My question is this. Can I run the Zeo and the Carbon all of the time?
PS Also I am a big fan of Vortex Filter with Diatomaceous Earth and run it almost every week for about 12 hours. Is that acceptable or is that an overkill?
I also made the mistake of buying food grade Diatomaceous Earth. It doesn’t work in the Vortex filter … way too fine. I had to order Diatomaceous Earth from Vortex but they are charging $19.99 for 5 lbs. I bought 20 lbs but I’m sure I could have gotten it cheaper somewhere else. Any suggestions?
Hi again, Tony.
I’m of the opinion that you can never have too much filtration. I personally use micron filter pads in favor of a Vortex Filter as it’s a cheaper solution for polishing water. Weekly at 12 hours likely isn’t overkill, since it’s sole job is to filter out the really tiny bits of gunk. You tend to stop running these once you notice a difference in the clarity of your water. On the buying side, it’s a little pricey but at least you are assured of it’s quality. You can grab it on amazon for almost half that, but as always I would be very cautious when it comes to anything that touches your aquarium water.
Welcome back to the hobby! It sounds like you have a very lively tank. Many fish keepers choose to run Zeo and carbon all of the time, replacing them reguarly. I choose not to since they can hide the appearance of problems. For instance, an ammonia spike can indicate that something is wrong with your tank, but if the zeolite is absorbing all the ammonia, then you may not even be aware the problem exists. This of course is a personal choice for ease of diagnosing. It’s also an added ongoing cost. However, that isn’t to say that using it is wrong – if you find that it makes maintaining a tank easier, then roll with it!

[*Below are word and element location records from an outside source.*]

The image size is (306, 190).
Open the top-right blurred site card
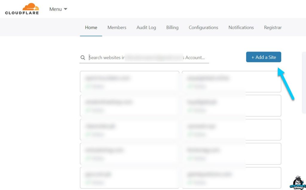pos(232,82)
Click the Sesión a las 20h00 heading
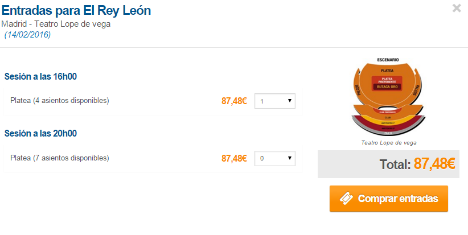This screenshot has width=468, height=235. [x=40, y=134]
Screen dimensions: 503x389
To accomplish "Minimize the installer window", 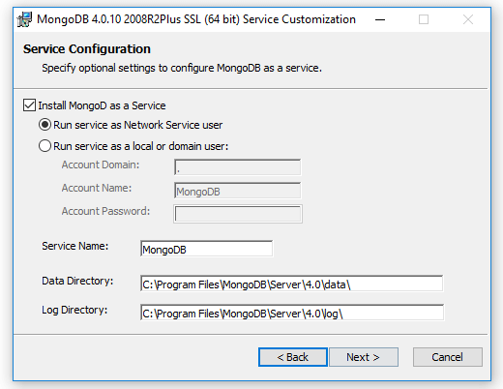I will pos(380,19).

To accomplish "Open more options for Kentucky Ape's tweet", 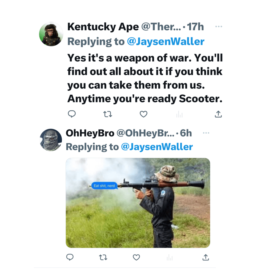I will (219, 27).
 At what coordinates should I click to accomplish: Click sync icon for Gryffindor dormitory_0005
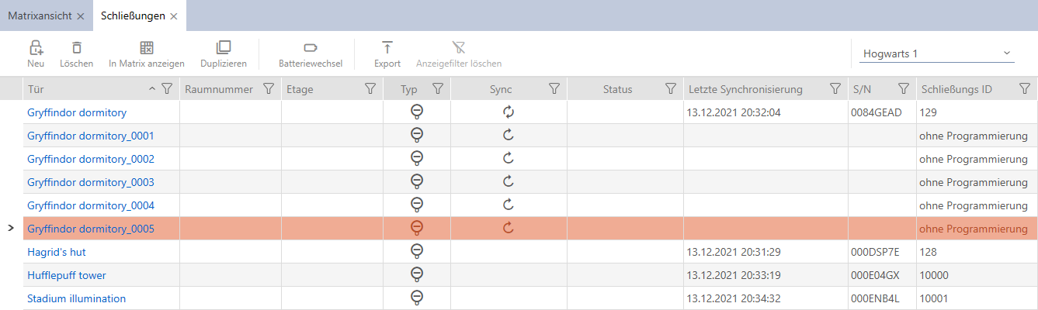(509, 229)
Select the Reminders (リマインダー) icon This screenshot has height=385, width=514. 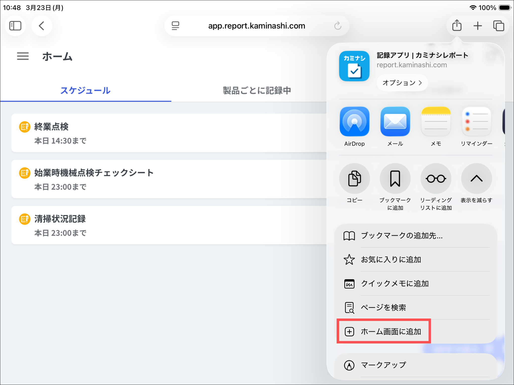(x=476, y=122)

Thank you Ian for your responses. They were/are very helpful!
It’s my pleasure to help. Wishing you all the best on your return to the hobby!
I just got back into this hobby too and boy am I learning alot this time around. I have 4 tanks going ,a 20gal tall,a 20gal long, a 10gal and and a 5gal. I crashed my 20gal tall c0ause I didn’t know anything about a uv light and killed all my fish
I thank you very much, you have taught much and saved me from hell in my pond. I’m highly grateful.

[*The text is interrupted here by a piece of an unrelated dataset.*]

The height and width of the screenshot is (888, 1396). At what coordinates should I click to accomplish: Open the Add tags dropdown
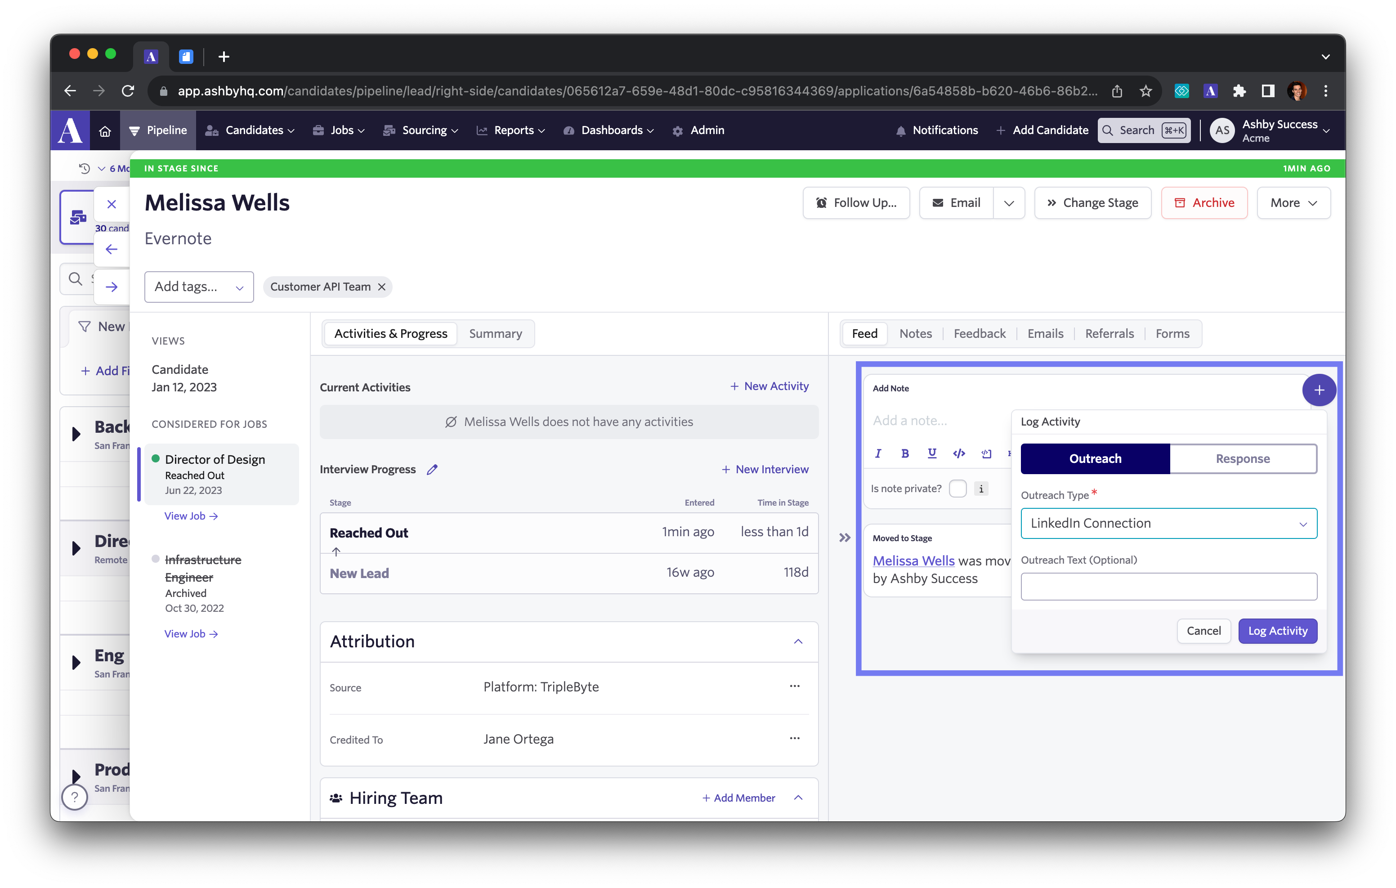pos(198,287)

I’m so happy to hear that the advice given here also worked well for your pond! Thanks for the lovely feedback.
I bought the Marineland activated carbon and a roll of 100% polyester batting and made my own filters for my 5 gallon fresh water tank. I think this has made my old sword plant even bigger and healthier and not caked in algea as much. And the tank smells cleaner. Your article reassured me of the type of carbon that I bought was the best, thank you.
Thanks for sharing your experience. Your tank sounds really healthy. Good work!

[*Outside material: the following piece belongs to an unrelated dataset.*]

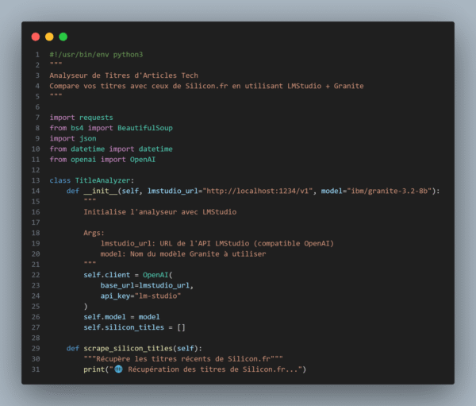The image size is (476, 406).
Task: Click the "import json" statement
Action: (x=72, y=138)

I use the carbon filled filter cartridges in my (2) hang on back Marineland Emperor 400. Change them out monthly. Can I cut the cartridges open, dump the charcoal and refill with ammonia neutralizing blend and reuse until the poly fiber is worn? The fiber looks like it can filter much longer than a month and I rinse and reuse Them before replacing, even then the fiber looks good. I’m thinking the charcoal is what requires the monthly change. What do you think? I have a 135g w/ (5) 4 inch Indo Datnoids
Disposable cartridges are a scam. Every time you throw them out, you lose the good bacteria inside. A healthy aquarium shouldn’t need activated carbon. With proper maintenance, Aqaurium sponge can last up to a year and ceramic rings for up to 3 before needing to be replaced. This way, you are not locked into buying monthly cartridges. If you need a filter recommendation, check out the aqua clear filters.